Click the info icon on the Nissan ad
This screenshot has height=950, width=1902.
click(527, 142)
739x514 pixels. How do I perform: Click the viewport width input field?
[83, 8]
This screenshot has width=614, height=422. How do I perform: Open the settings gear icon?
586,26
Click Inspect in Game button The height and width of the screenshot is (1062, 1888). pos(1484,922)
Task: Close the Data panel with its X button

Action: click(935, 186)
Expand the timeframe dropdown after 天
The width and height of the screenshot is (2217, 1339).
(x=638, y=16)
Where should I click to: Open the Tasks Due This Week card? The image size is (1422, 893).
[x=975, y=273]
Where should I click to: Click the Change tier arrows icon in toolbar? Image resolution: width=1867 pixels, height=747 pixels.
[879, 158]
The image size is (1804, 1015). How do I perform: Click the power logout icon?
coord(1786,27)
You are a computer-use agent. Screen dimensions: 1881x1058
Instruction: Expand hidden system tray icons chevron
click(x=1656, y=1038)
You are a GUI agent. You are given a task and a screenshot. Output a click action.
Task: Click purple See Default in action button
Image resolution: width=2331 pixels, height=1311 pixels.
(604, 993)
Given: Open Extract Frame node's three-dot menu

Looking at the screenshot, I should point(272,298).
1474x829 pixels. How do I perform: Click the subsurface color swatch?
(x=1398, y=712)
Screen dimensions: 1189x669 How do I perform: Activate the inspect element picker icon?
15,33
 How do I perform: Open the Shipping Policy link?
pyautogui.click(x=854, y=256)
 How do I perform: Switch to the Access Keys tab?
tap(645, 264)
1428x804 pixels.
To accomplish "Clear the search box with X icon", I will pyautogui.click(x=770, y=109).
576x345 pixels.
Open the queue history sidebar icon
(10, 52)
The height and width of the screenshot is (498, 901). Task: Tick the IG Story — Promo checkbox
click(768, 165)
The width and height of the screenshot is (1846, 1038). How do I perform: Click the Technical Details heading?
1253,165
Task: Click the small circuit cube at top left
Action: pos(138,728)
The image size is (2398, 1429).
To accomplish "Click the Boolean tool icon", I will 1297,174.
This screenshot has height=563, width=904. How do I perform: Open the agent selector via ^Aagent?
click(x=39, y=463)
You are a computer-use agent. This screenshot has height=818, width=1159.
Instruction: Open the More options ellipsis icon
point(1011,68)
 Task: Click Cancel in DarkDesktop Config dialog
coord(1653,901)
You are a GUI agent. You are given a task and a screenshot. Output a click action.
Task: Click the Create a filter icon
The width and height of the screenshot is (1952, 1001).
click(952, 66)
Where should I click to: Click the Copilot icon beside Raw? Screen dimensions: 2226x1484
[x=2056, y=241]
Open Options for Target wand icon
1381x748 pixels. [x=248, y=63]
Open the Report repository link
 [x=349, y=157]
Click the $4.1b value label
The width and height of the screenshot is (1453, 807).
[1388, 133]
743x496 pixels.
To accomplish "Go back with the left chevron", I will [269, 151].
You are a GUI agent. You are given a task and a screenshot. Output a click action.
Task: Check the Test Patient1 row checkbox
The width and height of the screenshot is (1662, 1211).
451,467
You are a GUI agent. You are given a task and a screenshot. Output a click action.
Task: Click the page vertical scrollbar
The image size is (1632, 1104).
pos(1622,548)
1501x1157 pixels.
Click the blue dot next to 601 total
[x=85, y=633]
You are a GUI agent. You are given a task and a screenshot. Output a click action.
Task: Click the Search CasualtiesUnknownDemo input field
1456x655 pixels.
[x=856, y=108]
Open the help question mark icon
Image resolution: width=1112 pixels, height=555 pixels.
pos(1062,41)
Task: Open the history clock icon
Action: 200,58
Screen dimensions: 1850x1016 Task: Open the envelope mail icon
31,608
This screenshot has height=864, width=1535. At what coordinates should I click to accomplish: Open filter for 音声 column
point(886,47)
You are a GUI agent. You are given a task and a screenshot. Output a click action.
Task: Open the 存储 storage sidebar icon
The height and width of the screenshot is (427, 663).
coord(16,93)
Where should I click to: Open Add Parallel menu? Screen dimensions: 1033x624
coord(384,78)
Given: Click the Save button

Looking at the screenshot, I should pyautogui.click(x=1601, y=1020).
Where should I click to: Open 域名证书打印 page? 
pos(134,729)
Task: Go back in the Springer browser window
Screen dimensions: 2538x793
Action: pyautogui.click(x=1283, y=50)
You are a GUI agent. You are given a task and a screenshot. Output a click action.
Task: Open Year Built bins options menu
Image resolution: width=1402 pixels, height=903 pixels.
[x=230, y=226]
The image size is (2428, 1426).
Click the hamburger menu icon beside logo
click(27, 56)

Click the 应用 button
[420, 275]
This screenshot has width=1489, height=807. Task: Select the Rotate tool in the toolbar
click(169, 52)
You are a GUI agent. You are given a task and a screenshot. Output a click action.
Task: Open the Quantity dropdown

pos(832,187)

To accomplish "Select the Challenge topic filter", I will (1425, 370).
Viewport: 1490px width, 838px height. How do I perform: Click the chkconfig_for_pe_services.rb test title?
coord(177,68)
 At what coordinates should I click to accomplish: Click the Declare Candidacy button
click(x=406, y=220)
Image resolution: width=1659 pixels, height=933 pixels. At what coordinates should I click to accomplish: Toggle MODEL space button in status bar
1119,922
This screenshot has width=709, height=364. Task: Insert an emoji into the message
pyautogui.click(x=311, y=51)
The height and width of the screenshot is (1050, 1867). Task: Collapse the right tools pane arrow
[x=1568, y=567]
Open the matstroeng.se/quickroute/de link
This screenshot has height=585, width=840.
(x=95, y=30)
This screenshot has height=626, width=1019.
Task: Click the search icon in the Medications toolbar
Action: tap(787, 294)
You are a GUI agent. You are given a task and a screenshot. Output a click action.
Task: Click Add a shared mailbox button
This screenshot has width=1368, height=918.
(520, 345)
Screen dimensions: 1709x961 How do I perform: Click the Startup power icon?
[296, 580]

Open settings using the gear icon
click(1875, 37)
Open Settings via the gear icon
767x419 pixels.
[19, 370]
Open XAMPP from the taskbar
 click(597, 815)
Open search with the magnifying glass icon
------------------------------------------------------------------------
* **Task statement**
The response should consist of the entries above, retyped exactly.

* **Exercise response**
Click the info icon on the Nissan ad
This screenshot has height=950, width=1902.
click(527, 142)
739x514 pixels. How do I perform: Click the viewport width input field?
[83, 8]
This screenshot has width=614, height=422. How do I perform: Open the settings gear icon?
586,26
Click Inspect in Game button The height and width of the screenshot is (1062, 1888). pos(1484,922)
Task: Close the Data panel with its X button

Action: click(935, 186)
Expand the timeframe dropdown after 天
The width and height of the screenshot is (2217, 1339).
(x=638, y=16)
Where should I click to: Open the Tasks Due This Week card? The image size is (1422, 893).
[x=975, y=273]
Where should I click to: Click the Change tier arrows icon in toolbar? Image resolution: width=1867 pixels, height=747 pixels.
[879, 158]
The image size is (1804, 1015). How do I perform: Click the power logout icon?
coord(1786,27)
You are a computer-use agent. Screen dimensions: 1881x1058
Instruction: Expand hidden system tray icons chevron
click(x=1656, y=1038)
You are a GUI agent. You are given a task and a screenshot. Output a click action.
Task: Click purple See Default in action button
Image resolution: width=2331 pixels, height=1311 pixels.
(604, 993)
Given: Open Extract Frame node's three-dot menu

Looking at the screenshot, I should point(272,298).
1474x829 pixels. How do I perform: Click the subsurface color swatch?
(x=1398, y=712)
Screen dimensions: 1189x669 How do I perform: Activate the inspect element picker icon?
15,33
 How do I perform: Open the Shipping Policy link?
pyautogui.click(x=854, y=256)
 How do I perform: Switch to the Access Keys tab?
tap(645, 264)
1428x804 pixels.
To accomplish "Clear the search box with X icon", I will pyautogui.click(x=770, y=109).
576x345 pixels.
Open the queue history sidebar icon
(10, 52)
The height and width of the screenshot is (498, 901). Task: Tick the IG Story — Promo checkbox
click(768, 165)
The width and height of the screenshot is (1846, 1038). How do I perform: Click the Technical Details heading?
1253,165
Task: Click the small circuit cube at top left
Action: pos(138,728)
The image size is (2398, 1429).
To accomplish "Click the Boolean tool icon", I will 1297,174.
This screenshot has height=563, width=904. How do I perform: Open the agent selector via ^Aagent?
click(x=39, y=463)
You are a computer-use agent. This screenshot has height=818, width=1159.
Instruction: Open the More options ellipsis icon
point(1011,68)
 Task: Click Cancel in DarkDesktop Config dialog
coord(1653,901)
You are a GUI agent. You are given a task and a screenshot. Output a click action.
Task: Click the Create a filter icon
The width and height of the screenshot is (1952, 1001).
click(952, 66)
Where should I click to: Click the Copilot icon beside Raw? Screen dimensions: 2226x1484
[x=2056, y=241]
Open Options for Target wand icon
1381x748 pixels. [x=248, y=63]
Open the Report repository link
 [x=349, y=157]
Click the $4.1b value label
The width and height of the screenshot is (1453, 807).
[1388, 133]
743x496 pixels.
To accomplish "Go back with the left chevron", I will [269, 151].
You are a GUI agent. You are given a task and a screenshot. Output a click action.
Task: Check the Test Patient1 row checkbox
The width and height of the screenshot is (1662, 1211).
451,467
You are a GUI agent. You are given a task and a screenshot. Output a click action.
Task: Click the page vertical scrollbar
The image size is (1632, 1104).
pos(1622,548)
1501x1157 pixels.
Click the blue dot next to 601 total
[x=85, y=633]
You are a GUI agent. You are given a task and a screenshot. Output a click action.
Task: Click the Search CasualtiesUnknownDemo input field
1456x655 pixels.
[x=856, y=108]
Open the help question mark icon
Image resolution: width=1112 pixels, height=555 pixels.
pos(1062,41)
Task: Open the history clock icon
Action: 200,58
Screen dimensions: 1850x1016 Task: Open the envelope mail icon
31,608
This screenshot has height=864, width=1535. At what coordinates should I click to accomplish: Open filter for 音声 column
point(886,47)
You are a GUI agent. You are given a task and a screenshot. Output a click action.
Task: Open the 存储 storage sidebar icon
The height and width of the screenshot is (427, 663).
coord(16,93)
Where should I click to: Open Add Parallel menu? Screen dimensions: 1033x624
coord(384,78)
Given: Click the Save button

Looking at the screenshot, I should pyautogui.click(x=1601, y=1020).
Where should I click to: Open 域名证书打印 page? 
pos(134,729)
Task: Go back in the Springer browser window
Screen dimensions: 2538x793
Action: pyautogui.click(x=1283, y=50)
You are a GUI agent. You are given a task and a screenshot. Output a click action.
Task: Open Year Built bins options menu
Image resolution: width=1402 pixels, height=903 pixels.
[x=230, y=226]
The image size is (2428, 1426).
Click the hamburger menu icon beside logo
click(27, 56)

Click the 应用 button
[420, 275]
This screenshot has width=1489, height=807. Task: Select the Rotate tool in the toolbar
click(169, 52)
You are a GUI agent. You are given a task and a screenshot. Output a click action.
Task: Open the Quantity dropdown

pos(832,187)

To accomplish "Select the Challenge topic filter", I will (1425, 370).
Viewport: 1490px width, 838px height. How do I perform: Click the chkconfig_for_pe_services.rb test title?
coord(177,68)
 At what coordinates should I click to accomplish: Click the Declare Candidacy button
click(x=406, y=220)
Image resolution: width=1659 pixels, height=933 pixels. At what coordinates should I click to accomplish: Toggle MODEL space button in status bar
1119,922
This screenshot has width=709, height=364. Task: Insert an emoji into the message
pyautogui.click(x=311, y=51)
The height and width of the screenshot is (1050, 1867). Task: Collapse the right tools pane arrow
[x=1568, y=567]
Open the matstroeng.se/quickroute/de link
This screenshot has height=585, width=840.
(x=95, y=30)
This screenshot has height=626, width=1019.
Task: Click the search icon in the Medications toolbar
Action: tap(787, 294)
You are a GUI agent. You are given a task and a screenshot. Output a click action.
Task: Click Add a shared mailbox button
This screenshot has width=1368, height=918.
(520, 345)
Screen dimensions: 1709x961 How do I perform: Click the Startup power icon?
[296, 580]

Open settings using the gear icon
click(1875, 37)
Open Settings via the gear icon
767x419 pixels.
[19, 370]
Open XAMPP from the taskbar
 click(597, 815)
Open search with the magnifying glass icon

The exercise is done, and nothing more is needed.